Presidente da Fundação Padre Anchieta, João Sayad fala sobre a reformulação da emissora
À frente da Fundação Padre Anchieta, Sayad tem a função de administrar as verbas provenientes do governo e direcioná-las aos veículos da casa
Há um ano à frente da presidência da Fundação Padre Anchieta, quando entrou para substituir Paulo Markun, o economista João Sayad acredita que apenas deu início à longa missão de colocar “a casa em ordem”. Com a tarefa de coordenar as verbas provenientes do governo e distribui-las para as emissoras de TV e rádio da casa, ele batalha para equacionar duas vertentes importantes: manter a linha educativa e erudita que marcou o estilo e a história da TV Cultura, a principal face da Fundação, ao mesmo tempo em que tenta tornar o canal mais atrativo e mais chamativo para a audiência comum.

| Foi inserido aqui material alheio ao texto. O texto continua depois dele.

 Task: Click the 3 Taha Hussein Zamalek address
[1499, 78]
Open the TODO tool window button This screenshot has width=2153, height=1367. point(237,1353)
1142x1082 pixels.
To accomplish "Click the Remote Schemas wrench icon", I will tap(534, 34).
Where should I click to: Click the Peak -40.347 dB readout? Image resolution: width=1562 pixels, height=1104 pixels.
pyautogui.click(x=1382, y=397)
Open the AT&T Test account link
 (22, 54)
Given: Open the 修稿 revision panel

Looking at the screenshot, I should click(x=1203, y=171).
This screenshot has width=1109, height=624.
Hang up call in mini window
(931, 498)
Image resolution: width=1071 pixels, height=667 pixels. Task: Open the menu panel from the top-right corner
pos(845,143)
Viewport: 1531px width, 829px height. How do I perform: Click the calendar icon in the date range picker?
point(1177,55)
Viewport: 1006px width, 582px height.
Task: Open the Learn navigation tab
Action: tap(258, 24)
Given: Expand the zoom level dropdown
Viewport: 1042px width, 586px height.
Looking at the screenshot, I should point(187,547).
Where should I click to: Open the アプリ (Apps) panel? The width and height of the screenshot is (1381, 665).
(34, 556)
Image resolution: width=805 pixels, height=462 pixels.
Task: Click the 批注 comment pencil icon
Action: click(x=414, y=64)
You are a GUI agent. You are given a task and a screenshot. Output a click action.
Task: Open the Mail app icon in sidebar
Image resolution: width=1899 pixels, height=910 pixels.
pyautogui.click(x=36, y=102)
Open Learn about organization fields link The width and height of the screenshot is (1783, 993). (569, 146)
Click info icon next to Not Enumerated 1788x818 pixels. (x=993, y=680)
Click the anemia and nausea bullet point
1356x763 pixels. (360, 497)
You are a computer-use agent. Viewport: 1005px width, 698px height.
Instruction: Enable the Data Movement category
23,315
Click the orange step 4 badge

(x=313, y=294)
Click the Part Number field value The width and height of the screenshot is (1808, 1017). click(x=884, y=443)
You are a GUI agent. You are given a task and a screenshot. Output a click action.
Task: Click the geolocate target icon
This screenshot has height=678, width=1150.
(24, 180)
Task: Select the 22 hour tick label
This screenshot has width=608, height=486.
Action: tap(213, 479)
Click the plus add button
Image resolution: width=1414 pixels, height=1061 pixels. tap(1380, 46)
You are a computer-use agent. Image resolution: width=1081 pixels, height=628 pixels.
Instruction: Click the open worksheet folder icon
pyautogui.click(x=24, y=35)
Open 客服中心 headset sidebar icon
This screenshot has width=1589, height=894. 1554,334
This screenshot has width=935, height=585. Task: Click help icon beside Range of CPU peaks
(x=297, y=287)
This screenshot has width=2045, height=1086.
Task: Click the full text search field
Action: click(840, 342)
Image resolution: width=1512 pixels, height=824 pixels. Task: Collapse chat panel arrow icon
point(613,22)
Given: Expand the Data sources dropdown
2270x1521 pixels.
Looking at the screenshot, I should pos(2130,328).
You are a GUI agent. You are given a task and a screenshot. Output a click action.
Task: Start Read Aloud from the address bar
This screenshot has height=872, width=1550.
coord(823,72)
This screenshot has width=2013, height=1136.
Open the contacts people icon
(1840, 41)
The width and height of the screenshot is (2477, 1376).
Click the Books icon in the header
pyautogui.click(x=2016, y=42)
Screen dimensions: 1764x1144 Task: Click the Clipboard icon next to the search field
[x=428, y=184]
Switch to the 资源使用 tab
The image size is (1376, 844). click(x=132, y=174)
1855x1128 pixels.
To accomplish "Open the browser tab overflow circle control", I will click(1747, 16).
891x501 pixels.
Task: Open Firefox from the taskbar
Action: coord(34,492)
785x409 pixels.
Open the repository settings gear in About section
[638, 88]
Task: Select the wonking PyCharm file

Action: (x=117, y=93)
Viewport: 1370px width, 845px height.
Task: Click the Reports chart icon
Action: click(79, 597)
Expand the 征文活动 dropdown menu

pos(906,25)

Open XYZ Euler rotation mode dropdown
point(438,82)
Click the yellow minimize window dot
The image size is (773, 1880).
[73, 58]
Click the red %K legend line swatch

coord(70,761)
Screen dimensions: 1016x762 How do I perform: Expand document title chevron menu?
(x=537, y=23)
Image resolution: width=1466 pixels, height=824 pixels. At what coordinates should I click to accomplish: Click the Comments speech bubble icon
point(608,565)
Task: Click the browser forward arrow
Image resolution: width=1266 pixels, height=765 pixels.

Nessa entrevista, Sayad explica sobre o processo de reestruturação da equipe e da infraestrutura da emissora pública e também defende a abertura dos espaços para a veiculação de produções independentes.
Acho a missão da TV Cultura semelhante à da BBC, de Londres, que é trazer programas de qualidade para um público cada vez maior. Não temos nenhuma pretensão de ensinar as pessoas a ter bom gosto, mas sim de apresentar programas diferentes, dentro da nossa realidade de instituição pública, com restrição de custos e muitas limitações, sobretudo na captação de recursos publicitários.